EXERCISE GOAL: Copy word for word the part of the MLflow lab that begins with the words "# **Lab: Model" and ends with "github account (https://github.com/join)".
[Start of DOCUMENT]
# **Lab: Model Deployment**




## Exercise 3: MLflow

We will train a RandomForest to predict the spending score of the mall customer dataset and use MLflow as our ML registry


**Pre-requisites:**
- Create a github account (https://github.com/join)
- Install git (https://git-scm.com/book/en/v2/Getting-Started-Installing-Git)
- Install Docker (https://docs.docker.com/get-docker/)

The steps are:
1.   Build MLflow
2.   Build docker-compose
3.   Load and prepare Data
4.   Configure MLflow
5.   Train RandomForest and log MLflow
6.   Push changes



### 1. Build MLflow

**[1.1]** Go to the folder you created previously `adv_dsi_lab_4`

In [None]:
# Placeholder for student's code (1 command line)
# Task: Go to the folder you created previously adv_dsi_lab_4

In [None]:
# Solution:
cd ~/Projects/adv_dsi_lab_4

**[1.2]** Create a folder called `mlflow` and go into it

In [None]:
# Placeholder for student's code (2 command lines)
# Task: Create a folder called mlflow and go into it

In [None]:
# Solution:
mkdir mlflow
cd mlflow

**[1.3]** Create 2 folders called `mlruns` and `mlstore`

In [None]:
# Placeholder for student's code (2 command lines)
# Task: Create 2 folders called mlruns and mlstore

In [None]:
# Solution:
mkdir mlruns
mkdir mlstore

**[1.4]** Create a `Dockerfile` with the following content: 

`FROM python:3.7.0`

`RUN pip install --upgrade pip`

`RUN pip install mlflow==1.18.0`

`RUN pip install psycopg2-binary==2.8.5`

`RUN mkdir /mlflow/`

`RUN mkdir /mlflow/mlstore/`

`RUN mkdir /mlflow/mlruns/`

`CMD ["mlflow", "server", "--host", "0.0.0.0", "--backend-store-uri", "/mlflow/mlstore", "--default-artifact-root" , "/mlflow/mlruns"]`


In [None]:
# Placeholder for student's code (1 command line)
# Task: Create a Dockerfile

In [None]:
# Solution:
vi dockerfile

**[1.5]** Build the image from this Dockerfile

In [None]:
# Placeholder for student's code (1 command line)
# Task: Build the image from this Dockerfile

In [None]:
# Solution:
docker build -t mlflow:latest .

**[1.6]** Run the built image

In [None]:
# Placeholder for student's code (1 command line)
# Task: Run the built image

In [None]:
# Solution:
docker run -dit --rm --name adv_dsi_mlflow -v ~/Projects/adv_dsi_lab_4/mlflow/mlruns:/mlruns -v ~/Projects/adv_dsi_lab_4/mlflow/mlstore:/mlstore -p 5000:5000 mlflow:latest 

**[1.7]** Open and browser and navigate to http://127.0.0.1:5000/#/

**[1.8]** Stop the docker container


In [None]:
# Placeholder for student's code (1 command line)
[End of DOCUMENT]
[Start of DATA SHOWN]
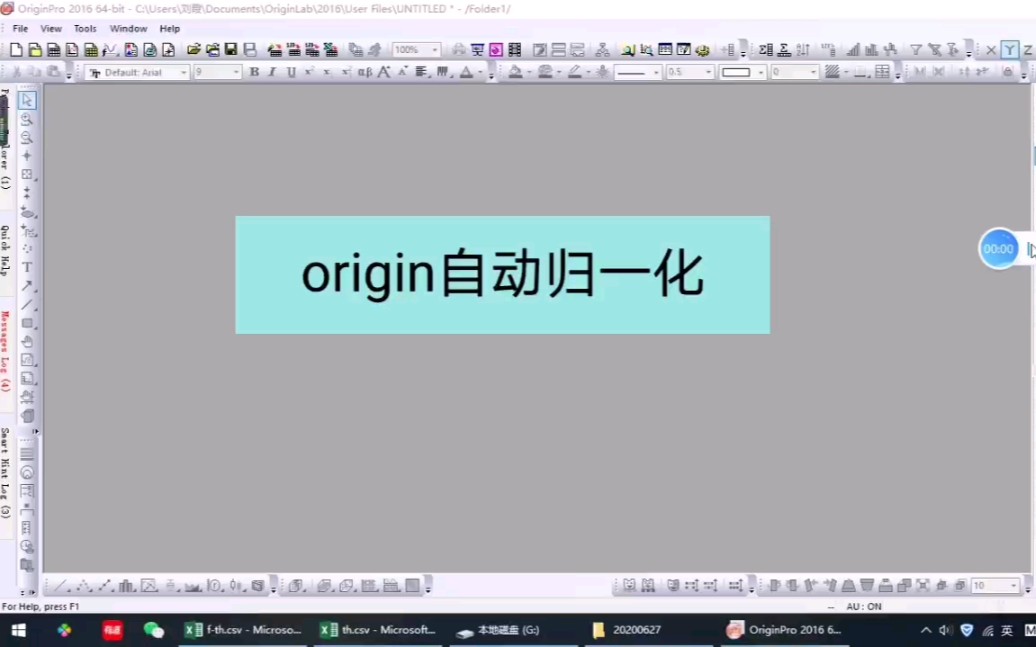
Task: Switch to f-th.csv in the taskbar
Action: 245,630
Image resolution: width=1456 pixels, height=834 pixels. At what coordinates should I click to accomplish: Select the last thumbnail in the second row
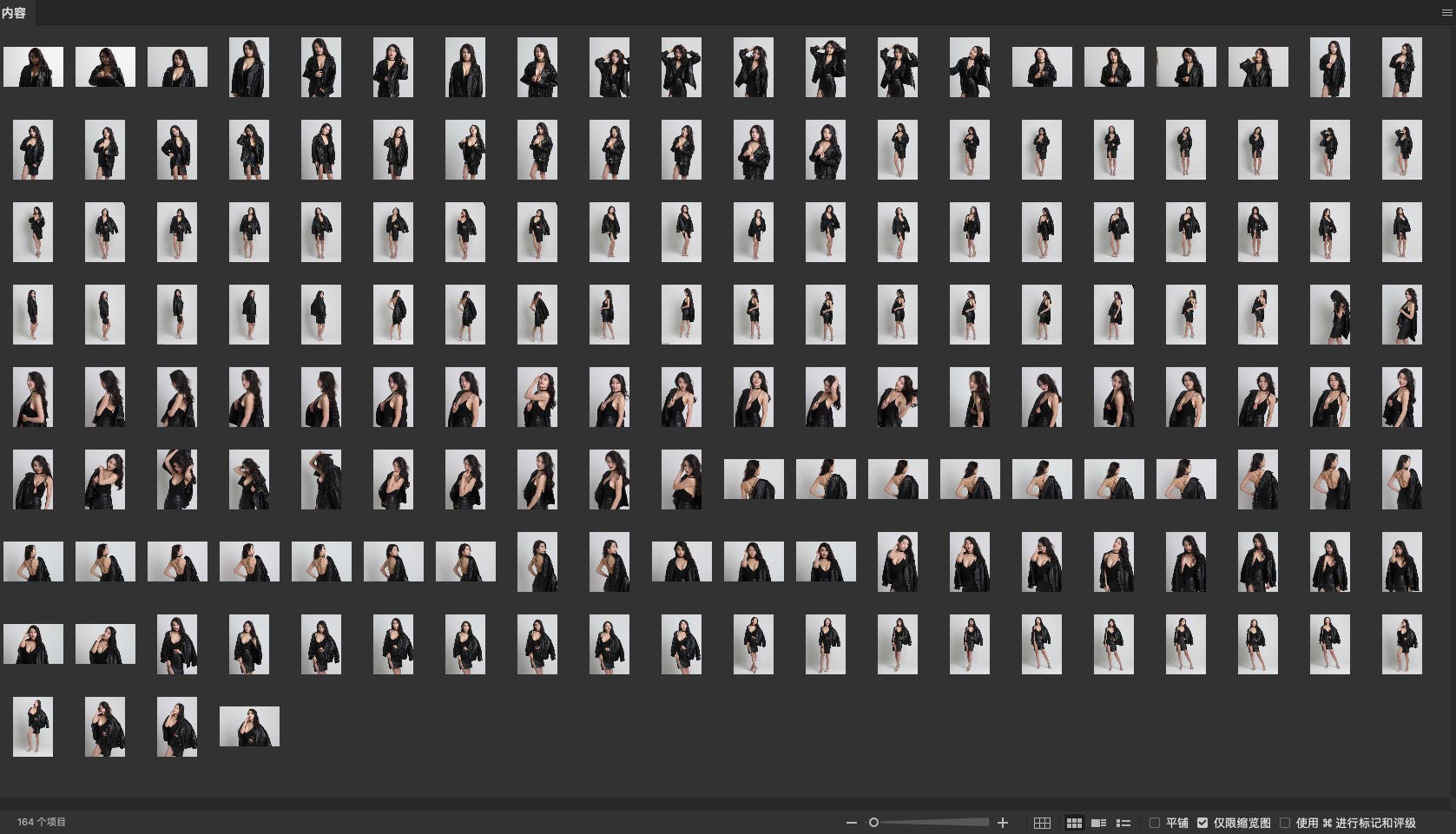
[End of DATA SHOWN]
ANSWER FOR THIS EXERCISE:
# **Lab: Model Deployment**




## Exercise 3: MLflow

We will train a RandomForest to predict the spending score of the mall customer dataset and use MLflow as our ML registry


**Pre-requisites:**
- Create a github account (https://github.com/join)